§ Problem to solve: In the listing below, find each line with the string "beside" and return it.

§ Source material:

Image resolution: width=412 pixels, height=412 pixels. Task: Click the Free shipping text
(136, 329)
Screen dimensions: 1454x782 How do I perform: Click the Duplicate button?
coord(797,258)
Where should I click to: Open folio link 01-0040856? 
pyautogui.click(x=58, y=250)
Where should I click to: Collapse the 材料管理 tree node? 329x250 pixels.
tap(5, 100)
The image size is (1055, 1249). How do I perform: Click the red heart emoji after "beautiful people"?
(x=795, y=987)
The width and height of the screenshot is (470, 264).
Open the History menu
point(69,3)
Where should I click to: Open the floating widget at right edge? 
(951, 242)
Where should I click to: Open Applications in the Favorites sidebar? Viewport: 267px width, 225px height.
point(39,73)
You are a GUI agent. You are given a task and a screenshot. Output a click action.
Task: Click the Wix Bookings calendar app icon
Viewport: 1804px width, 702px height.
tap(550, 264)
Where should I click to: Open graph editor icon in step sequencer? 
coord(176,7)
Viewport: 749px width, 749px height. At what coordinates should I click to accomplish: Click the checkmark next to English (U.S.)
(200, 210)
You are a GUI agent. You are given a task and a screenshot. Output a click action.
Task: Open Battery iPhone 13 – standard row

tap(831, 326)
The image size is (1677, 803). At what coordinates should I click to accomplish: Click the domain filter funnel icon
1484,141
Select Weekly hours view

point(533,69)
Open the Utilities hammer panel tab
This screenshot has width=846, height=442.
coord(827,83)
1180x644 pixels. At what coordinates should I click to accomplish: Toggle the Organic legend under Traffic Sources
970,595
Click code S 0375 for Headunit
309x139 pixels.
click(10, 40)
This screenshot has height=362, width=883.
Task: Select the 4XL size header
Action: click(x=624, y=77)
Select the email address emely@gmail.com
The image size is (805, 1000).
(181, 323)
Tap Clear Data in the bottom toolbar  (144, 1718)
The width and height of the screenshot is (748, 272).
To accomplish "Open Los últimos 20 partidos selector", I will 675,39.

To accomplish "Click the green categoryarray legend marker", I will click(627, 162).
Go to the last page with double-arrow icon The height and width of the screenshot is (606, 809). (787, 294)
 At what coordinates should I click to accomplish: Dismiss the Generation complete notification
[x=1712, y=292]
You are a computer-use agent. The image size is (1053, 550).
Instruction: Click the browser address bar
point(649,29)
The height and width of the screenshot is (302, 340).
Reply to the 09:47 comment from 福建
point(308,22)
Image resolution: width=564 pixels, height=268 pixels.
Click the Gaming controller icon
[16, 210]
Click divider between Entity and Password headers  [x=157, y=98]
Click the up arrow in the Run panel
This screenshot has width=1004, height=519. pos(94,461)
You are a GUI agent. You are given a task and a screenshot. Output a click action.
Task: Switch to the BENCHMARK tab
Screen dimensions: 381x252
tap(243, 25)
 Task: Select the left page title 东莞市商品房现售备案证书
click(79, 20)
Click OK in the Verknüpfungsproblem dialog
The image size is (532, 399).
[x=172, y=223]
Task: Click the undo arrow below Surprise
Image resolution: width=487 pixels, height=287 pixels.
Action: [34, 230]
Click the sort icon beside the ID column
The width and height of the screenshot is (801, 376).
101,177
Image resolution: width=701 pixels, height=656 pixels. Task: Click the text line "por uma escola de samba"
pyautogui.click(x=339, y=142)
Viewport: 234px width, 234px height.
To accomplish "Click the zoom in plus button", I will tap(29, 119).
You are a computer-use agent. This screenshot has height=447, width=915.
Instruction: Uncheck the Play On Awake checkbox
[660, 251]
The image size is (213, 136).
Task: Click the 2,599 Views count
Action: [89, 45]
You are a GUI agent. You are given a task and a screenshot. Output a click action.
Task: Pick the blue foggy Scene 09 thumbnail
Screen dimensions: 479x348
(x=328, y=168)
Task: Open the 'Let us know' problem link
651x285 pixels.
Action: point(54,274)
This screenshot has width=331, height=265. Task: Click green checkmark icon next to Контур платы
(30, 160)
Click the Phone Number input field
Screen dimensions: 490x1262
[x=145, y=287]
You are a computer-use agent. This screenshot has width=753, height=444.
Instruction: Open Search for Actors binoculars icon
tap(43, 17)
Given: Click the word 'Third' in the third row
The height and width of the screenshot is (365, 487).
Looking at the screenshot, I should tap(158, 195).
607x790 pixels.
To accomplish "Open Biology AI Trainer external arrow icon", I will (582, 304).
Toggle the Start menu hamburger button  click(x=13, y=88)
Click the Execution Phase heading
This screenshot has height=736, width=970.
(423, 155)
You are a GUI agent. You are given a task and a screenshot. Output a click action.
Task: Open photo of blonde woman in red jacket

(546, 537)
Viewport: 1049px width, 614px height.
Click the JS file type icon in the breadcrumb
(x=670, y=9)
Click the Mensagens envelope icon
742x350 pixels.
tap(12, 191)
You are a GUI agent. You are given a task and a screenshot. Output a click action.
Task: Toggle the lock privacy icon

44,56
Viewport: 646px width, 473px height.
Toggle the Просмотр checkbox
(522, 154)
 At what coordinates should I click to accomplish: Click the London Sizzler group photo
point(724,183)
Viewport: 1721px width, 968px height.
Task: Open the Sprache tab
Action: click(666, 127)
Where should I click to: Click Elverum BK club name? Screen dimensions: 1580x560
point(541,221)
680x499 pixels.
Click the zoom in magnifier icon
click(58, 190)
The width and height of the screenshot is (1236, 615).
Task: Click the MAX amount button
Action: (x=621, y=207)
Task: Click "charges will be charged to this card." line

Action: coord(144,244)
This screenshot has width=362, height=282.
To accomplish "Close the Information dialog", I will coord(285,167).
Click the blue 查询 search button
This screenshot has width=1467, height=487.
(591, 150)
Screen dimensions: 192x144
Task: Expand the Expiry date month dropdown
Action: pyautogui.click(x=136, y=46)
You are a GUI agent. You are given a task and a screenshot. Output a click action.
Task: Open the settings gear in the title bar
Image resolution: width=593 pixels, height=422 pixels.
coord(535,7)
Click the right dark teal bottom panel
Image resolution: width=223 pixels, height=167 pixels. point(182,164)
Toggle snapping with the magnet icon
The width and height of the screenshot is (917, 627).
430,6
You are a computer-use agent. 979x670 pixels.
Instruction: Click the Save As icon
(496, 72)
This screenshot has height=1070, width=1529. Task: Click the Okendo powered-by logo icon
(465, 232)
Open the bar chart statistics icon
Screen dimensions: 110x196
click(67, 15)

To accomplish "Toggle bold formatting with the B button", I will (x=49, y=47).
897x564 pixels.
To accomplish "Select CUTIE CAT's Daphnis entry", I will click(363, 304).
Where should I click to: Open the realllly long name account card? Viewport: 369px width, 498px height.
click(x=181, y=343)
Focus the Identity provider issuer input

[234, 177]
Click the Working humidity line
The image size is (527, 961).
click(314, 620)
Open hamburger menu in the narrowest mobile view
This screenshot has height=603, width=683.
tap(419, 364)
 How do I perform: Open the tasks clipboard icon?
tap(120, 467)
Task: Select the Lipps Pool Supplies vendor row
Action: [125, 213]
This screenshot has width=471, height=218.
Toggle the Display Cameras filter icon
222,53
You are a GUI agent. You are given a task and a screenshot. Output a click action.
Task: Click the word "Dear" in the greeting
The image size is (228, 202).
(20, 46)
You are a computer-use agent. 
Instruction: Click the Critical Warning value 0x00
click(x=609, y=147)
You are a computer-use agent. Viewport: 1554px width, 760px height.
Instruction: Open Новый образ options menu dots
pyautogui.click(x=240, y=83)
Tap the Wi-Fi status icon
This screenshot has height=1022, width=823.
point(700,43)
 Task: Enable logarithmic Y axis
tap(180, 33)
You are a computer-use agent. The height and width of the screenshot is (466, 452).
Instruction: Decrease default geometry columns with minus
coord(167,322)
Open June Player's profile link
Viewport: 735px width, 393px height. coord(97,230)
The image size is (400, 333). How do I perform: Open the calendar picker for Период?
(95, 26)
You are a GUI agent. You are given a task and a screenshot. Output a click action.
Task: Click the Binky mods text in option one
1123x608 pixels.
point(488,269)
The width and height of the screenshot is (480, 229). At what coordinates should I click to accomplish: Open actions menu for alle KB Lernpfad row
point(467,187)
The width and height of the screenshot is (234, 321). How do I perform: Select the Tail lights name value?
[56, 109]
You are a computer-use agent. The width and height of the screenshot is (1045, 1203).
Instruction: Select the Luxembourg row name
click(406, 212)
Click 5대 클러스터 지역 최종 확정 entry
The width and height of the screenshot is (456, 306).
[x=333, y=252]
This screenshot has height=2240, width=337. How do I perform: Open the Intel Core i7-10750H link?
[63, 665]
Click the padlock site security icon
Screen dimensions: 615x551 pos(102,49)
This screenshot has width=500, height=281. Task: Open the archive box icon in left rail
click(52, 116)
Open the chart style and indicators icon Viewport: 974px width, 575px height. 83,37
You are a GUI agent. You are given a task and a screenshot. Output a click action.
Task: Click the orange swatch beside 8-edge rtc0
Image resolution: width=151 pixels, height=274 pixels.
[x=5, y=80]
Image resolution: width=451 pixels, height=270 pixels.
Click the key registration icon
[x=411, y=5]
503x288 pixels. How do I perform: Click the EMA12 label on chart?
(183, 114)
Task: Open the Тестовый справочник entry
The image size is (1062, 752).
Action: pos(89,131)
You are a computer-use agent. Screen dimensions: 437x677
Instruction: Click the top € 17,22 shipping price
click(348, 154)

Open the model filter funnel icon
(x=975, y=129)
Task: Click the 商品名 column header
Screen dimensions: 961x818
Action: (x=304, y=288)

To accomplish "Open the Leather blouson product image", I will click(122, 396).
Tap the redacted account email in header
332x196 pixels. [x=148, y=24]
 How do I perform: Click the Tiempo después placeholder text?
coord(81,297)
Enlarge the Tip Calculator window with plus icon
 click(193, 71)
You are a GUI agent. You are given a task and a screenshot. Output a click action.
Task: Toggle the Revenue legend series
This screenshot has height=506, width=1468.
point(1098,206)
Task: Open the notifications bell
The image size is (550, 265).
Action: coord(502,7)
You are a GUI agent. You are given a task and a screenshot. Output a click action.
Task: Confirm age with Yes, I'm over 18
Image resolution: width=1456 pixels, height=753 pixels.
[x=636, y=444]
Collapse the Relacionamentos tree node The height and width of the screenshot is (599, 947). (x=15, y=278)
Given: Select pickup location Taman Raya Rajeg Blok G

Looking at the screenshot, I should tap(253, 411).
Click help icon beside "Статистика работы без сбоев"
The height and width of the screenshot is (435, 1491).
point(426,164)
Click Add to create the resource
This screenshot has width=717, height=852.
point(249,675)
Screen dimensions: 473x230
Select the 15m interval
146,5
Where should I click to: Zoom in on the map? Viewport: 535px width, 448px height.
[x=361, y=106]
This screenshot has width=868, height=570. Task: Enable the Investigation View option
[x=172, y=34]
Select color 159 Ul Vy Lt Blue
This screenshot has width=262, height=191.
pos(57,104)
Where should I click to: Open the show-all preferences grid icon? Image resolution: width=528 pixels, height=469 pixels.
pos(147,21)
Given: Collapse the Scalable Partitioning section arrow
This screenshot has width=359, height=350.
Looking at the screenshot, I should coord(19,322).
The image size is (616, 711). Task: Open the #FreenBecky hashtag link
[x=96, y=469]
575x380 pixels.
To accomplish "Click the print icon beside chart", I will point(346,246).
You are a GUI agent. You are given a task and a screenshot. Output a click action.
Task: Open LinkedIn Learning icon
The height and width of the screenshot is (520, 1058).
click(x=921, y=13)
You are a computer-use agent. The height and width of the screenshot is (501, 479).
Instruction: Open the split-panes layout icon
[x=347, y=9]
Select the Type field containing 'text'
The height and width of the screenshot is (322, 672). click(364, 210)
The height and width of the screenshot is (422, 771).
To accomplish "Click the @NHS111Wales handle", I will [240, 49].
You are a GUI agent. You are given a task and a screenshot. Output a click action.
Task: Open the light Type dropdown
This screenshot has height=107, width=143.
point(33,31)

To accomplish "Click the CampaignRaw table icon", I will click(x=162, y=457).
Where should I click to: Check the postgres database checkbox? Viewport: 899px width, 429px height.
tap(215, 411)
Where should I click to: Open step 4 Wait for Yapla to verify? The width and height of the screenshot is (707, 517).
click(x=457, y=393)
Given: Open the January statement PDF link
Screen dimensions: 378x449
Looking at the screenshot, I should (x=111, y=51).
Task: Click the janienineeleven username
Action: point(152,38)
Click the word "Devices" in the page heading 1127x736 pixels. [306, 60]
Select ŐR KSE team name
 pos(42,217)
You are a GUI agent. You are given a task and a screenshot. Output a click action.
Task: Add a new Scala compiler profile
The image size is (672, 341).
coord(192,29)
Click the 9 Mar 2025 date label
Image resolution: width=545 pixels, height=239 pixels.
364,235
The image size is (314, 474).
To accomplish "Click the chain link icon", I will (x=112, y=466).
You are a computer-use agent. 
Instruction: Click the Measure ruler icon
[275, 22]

§ Output for this exercise:
Click the sort icon beside the ID column
Task: Click the orange swatch beside 8-edge rtc0
Click help icon beside "Статистика работы без сбоев"
To accomplish "Click the print icon beside chart", I will point(346,246).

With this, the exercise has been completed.